BLOOM: What other advice would you give parents of kids with disabilities?

Rachel Coleman: Do not default your stewardship – and the fact that you are the parent – to an expert. Ever. If an expert tells you something and your instincts say ‘No way, you’re wrong,’ then do the work yourself because they don’t live with your child. You are the expert on your child and you need to act like it and educate yourself. You are your child’s advocate. You are their voice, their champion, and you may even be their legs. It’s up to you and no one is going to come to the rescue. Live big and live loud and have fun. When parents learn their child has a disability, they often start listing the things they think their child and family will never do. And they’re wrong! If you’re going to make something up, make up a list of empowering, amazing things you’re going to do. So many parents give up: “My child has a disability, it’s over.” That’s why I do the things I do and blog about it. I even write about when things don’t go well because at least I’m trying to do things differently. I love being out there as an example of what is possible, because we’re often surrounded by people who tell us “You can’t” and “Don’t try.” Why not be a light and be an example of what is possible as a family – even with a wheelchair?

10 comments:

This interview really inspired me today. Thank you so much! I needed this encouragement!

Great post. My childrens' disabilities have taken me to places I would not gotten to without them

I agree with Anonymous. Thank you Rachel!

I will echo Elizabeth and anon. So Inspiring! Thank you Rachel and Louise!
Lisa

Thanks to Louise for conducting such an inspirational interview.

I KNEW there was a reason that the dads in our Down syndrome community have a crush on Rachel. She's seriously awesome. I love her authenticity and forthrightness...thank you for that. This brightened an otherwise dreary day...

Awesome! I love Rachel's attitude - and I love her videos too. Thank you for this wonderful interview, Louise.

» **REQUIREMENT A**:
From the Rachel Coleman interview, reproduce word for word the stretch that opens with the words containing "Thanks to Louise" and closes with "otherwise dreary day...".
» **REQUIREMENT B**:
Decide whether each statement below agrees with the Rachel Coleman interview, answering yes or no and quoting the words that settle it. (i) Coleman advises parents to leave their stewardship to an expert. (ii) Coleman says she writes even about times when things go badly. (iii) One commenter says dads in their Down syndrome community have a crush on Rachel.
» **REQUIREMENT C**:
Pick up the Rachel Coleman interview after its final line and keep writing.

Data entries:
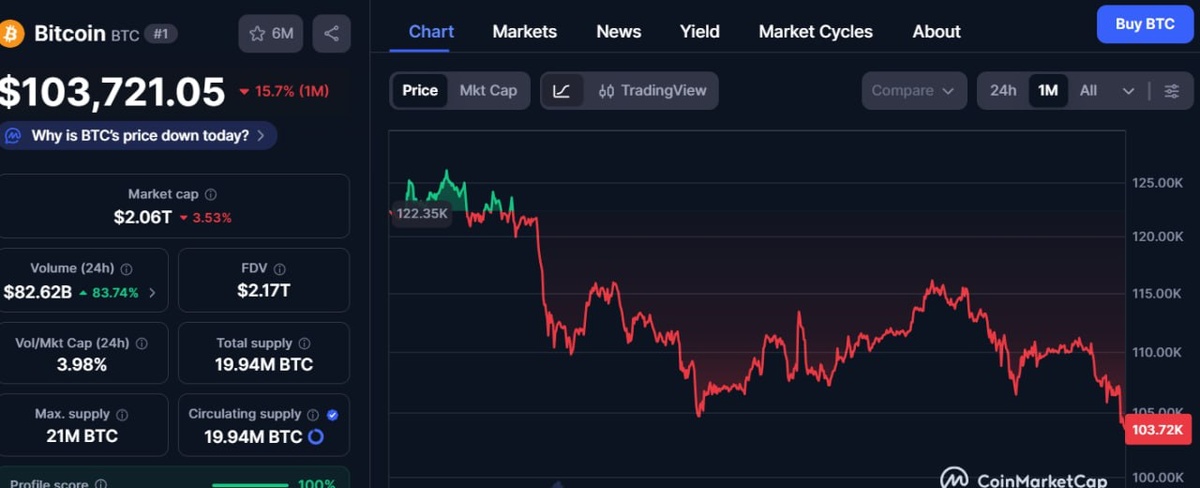Image resolution: width=1200 pixels, height=488 pixels.
Task: Click the star watchlist icon
Action: [x=257, y=34]
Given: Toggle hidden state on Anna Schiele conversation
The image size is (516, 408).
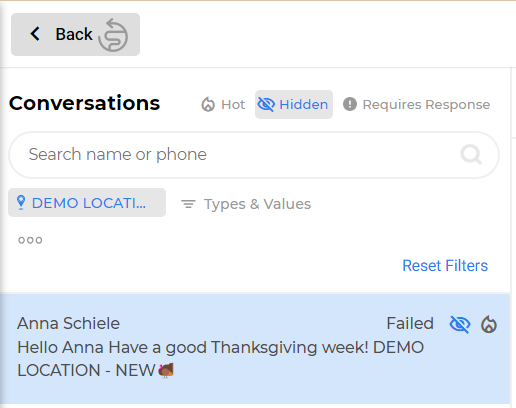Looking at the screenshot, I should pyautogui.click(x=460, y=324).
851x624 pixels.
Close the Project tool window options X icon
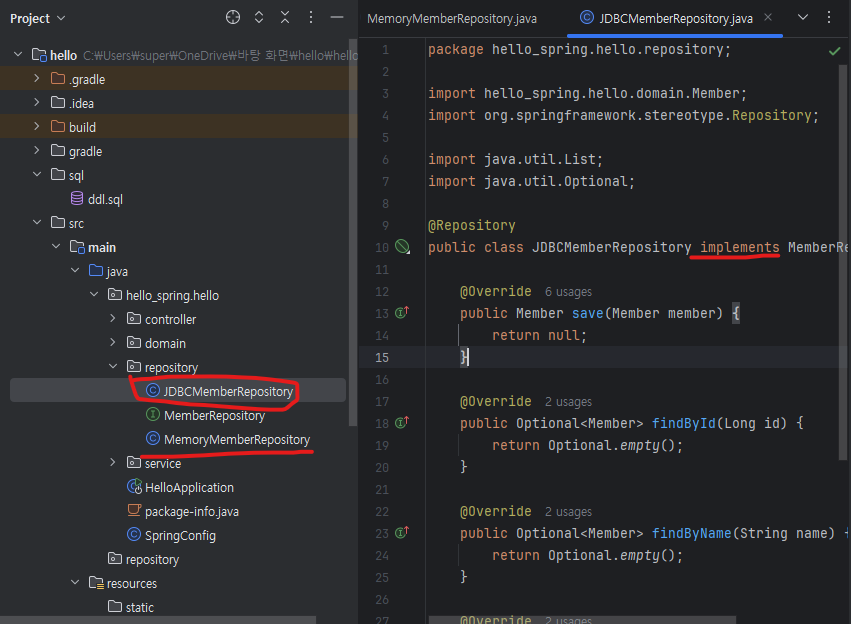coord(286,18)
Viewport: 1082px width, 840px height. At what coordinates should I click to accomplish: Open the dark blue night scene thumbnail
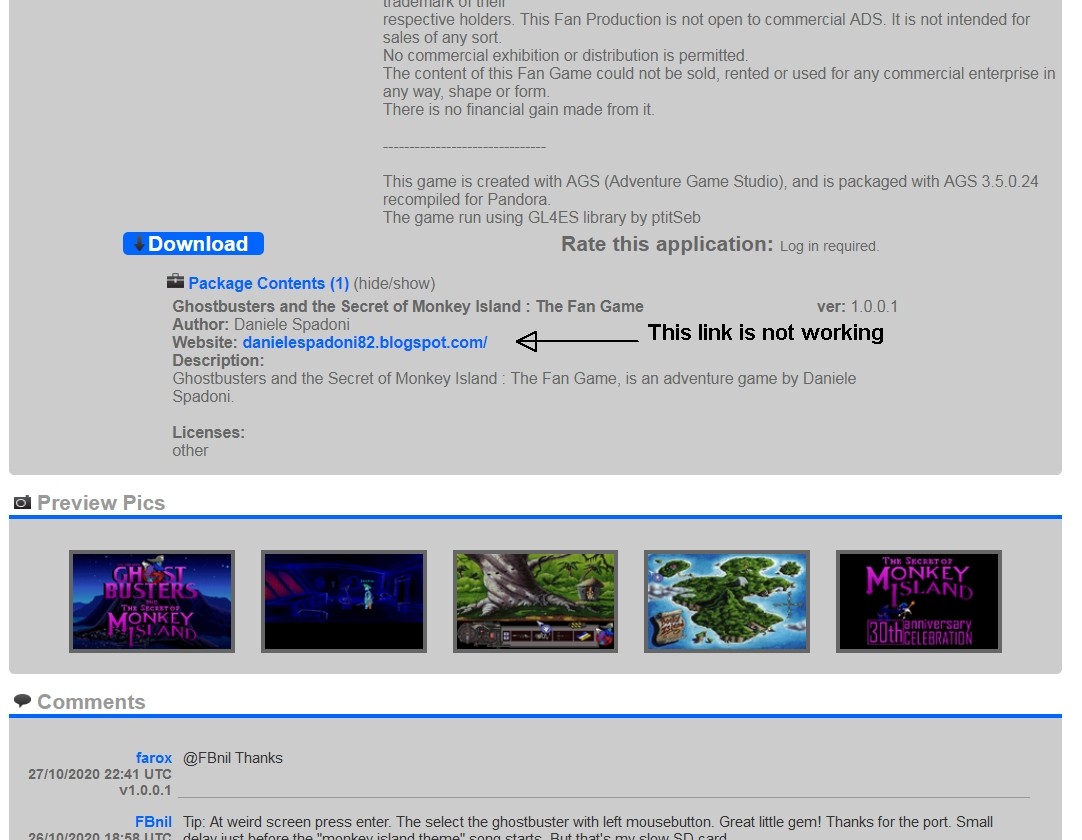pos(344,601)
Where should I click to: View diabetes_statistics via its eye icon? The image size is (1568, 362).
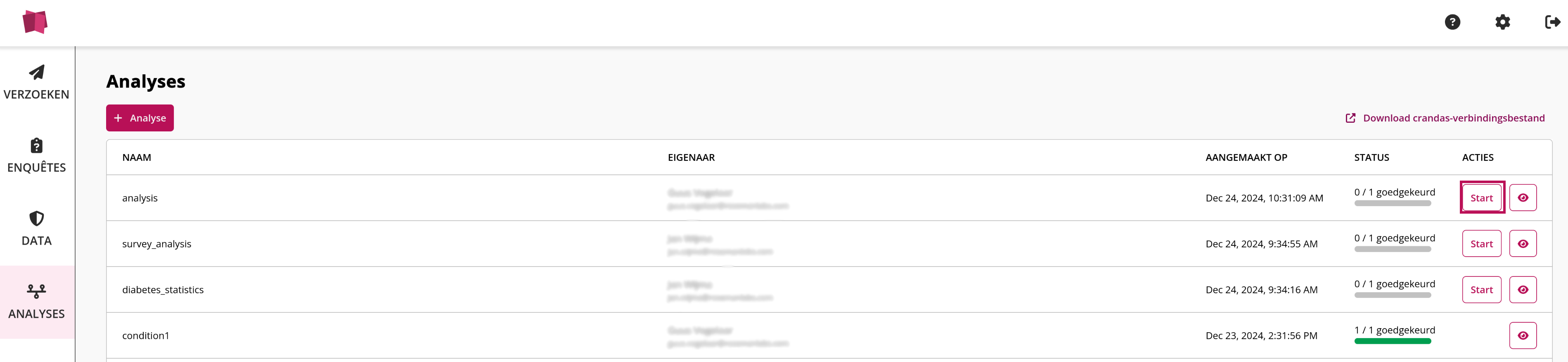coord(1522,290)
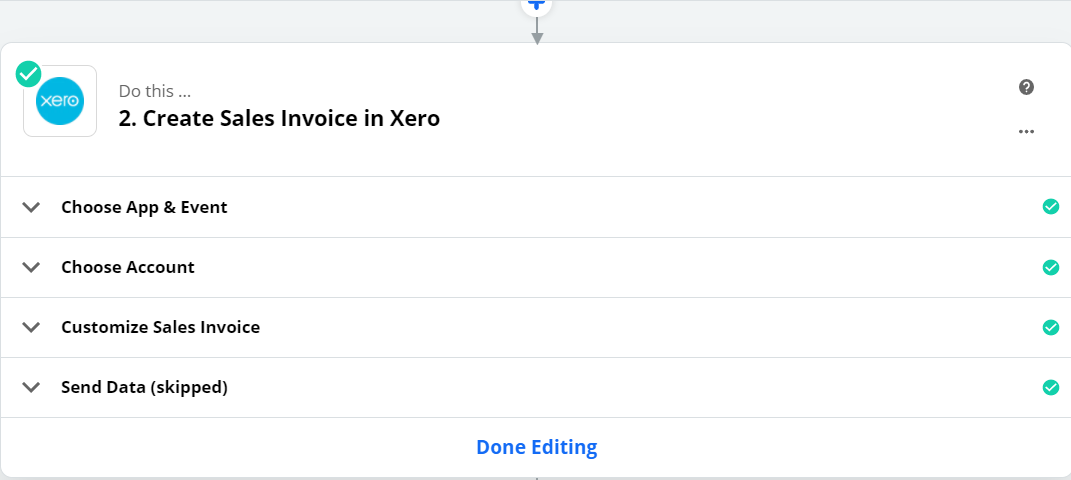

» **TASK ANSWER A**:
Thanks to Louise for conducting such an inspirational interview.

I KNEW there was a reason that the dads in our Down syndrome community have a crush on Rachel. She's seriously awesome. I love her authenticity and forthrightness...thank you for that. This brightened an otherwise dreary day...

» **TASK ANSWER B**:
(i) No: "Do not default your stewardship – and the fact that you are the parent – to an expert. Ever."
(ii) Yes: "I even write about when things don’t go well because at least I’m trying to do things differently."
(iii) Yes: "I KNEW there was a reason that the dads in our Down syndrome community have a crush on Rachel."

» **TASK ANSWER C**:
Stacey

My husband is totally blind. I have spent most of my life in and out of a wheelchair. Our children are both healthy, which is wonderful. I kind of see us as the future of children with disabilities. If we are allowed to live our lives the way we choose and are willing to work hard, there is so much we can do! When I was dating, my mom told me not to say anything to the guys I date about being in a wheelchair (at the time I was walking ok with nearly invisible knee and ankle braces) I started dating a blind guy and my mom was so quick to tell me it could never work because I am not physically capable of supporting him. I found that he has no physical disabilities other than his blindness. He is very strong and even when I weighed over 200lbs, he could lift my body and carry me up and down stairs. I can read and write for him. We complement each other in so many ways. He got me an electric wheelchair for a wedding gift. Then he could hold on to the back of my chair, so I was his guide. We now have two children. We have been married 7.5 years. I hope that parents of disabled children believe in them enough to allow them to love and be loved by many different people!

I am very pleased to meet the famous Rachel, too! Thank you, Louise!

Barbara

Thank you everyone for your comments.

And Chelsea -- I LOVE your story. It sounds like you have an AWESOME family. Thanks so much for sharing with us. Louise

Fabulous post Louise. Rachel is so inspiring! I loved her Strong Enough to Be story.